This is an automated email from the ASF dual-hosted git repository.
davsclaus pushed a commit to branch main
in repository https://gitbox.apache.org/repos/asf/camel-website.git
The following commit(s) were added to refs/heads/main by this push:
new 77e25115 docs: Add Algolia DocSearch configuration for improved search
indexing (#1209) (#1473)
77e25115 is described below
commit 77e25115d43ffb35b2f0bf010285b40b462d2fad
Author: Ganesh Patil <[email protected]>
AuthorDate: Fri Jan 16 19:33:34 2026 +0530
docs: Add Algolia DocSearch configuration for improved search indexing
(#1209) (#1473)
* fix(search): limit search result snippets to 200 chars and increase
result cap
Truncates each search result description to 200 characters
Prevents result list overflow that hides other hits
Updated search result return limit from 5 to 10
Added CSS line-clamp for cleaner result display
* fix(search): prioritize core docs and limit input length (#1459)
- Add 200 character max length to search input (HTML + JS validation)
- Prioritize core documentation (manual, user-guide, architecture) over
component pages
- Add CSS constraints (max-width, min-width) to prevent dropdown UI overflow
- Fetch more results (20) from Algolia then filter and sort to top 10
- Core docs patterns: /manual/, /user-guide/, /architecture/,
/getting-started/, /faq/
- Component pages now rank lower in search results
* fix: remove duplicate search results for same parent page (#1464)

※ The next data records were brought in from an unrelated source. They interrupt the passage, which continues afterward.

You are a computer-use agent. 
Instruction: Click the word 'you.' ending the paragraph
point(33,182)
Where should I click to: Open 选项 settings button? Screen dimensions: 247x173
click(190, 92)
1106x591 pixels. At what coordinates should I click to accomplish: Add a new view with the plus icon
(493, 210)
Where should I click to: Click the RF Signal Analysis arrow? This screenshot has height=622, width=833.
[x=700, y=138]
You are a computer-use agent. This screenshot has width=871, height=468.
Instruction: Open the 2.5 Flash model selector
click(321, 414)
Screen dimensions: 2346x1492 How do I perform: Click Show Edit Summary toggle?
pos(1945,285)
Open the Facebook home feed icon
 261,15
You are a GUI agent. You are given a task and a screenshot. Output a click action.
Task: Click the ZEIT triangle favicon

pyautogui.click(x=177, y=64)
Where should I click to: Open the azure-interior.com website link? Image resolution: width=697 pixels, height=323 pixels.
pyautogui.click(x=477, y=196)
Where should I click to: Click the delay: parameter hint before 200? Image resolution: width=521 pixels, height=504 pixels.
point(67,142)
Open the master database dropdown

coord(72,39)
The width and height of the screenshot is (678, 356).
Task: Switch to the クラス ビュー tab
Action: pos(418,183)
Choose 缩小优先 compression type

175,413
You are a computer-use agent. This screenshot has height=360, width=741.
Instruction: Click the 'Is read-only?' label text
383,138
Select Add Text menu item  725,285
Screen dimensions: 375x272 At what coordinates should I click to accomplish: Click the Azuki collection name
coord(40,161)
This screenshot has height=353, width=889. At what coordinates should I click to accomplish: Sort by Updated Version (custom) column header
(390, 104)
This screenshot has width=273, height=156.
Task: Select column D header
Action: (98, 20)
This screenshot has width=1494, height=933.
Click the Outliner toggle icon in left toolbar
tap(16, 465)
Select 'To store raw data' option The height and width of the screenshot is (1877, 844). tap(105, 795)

* docs: add Algolia DocSearch configuration for improved search indexing
This commit adds the .docsearch.config.json configuration file to improve
search indexing on the Apache Camel website. The configuration addresses
GitHub issue #1209 where several keywords were not discoverable through
search.
Key improvements:
- Enables indexing of table content in component documentation (fixes
keywords
like 'PyTorch', 'Bradley', 'firmata' not appearing in search results)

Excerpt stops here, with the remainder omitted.